WHAT YOU WILL DO
So that nothing is lost, transcribe each line of the records exactly.
─── PROVIDED MATERIAL
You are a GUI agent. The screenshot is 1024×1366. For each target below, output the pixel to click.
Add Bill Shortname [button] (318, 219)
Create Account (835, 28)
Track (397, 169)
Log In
──────
ANSWER SECTION
You are a GUI agent. The screenshot is 1024×1366. For each target below, output the pixel to click.
Add Bill Shortname [button] (318, 219)
Create Account (835, 28)
Track (397, 169)
Log In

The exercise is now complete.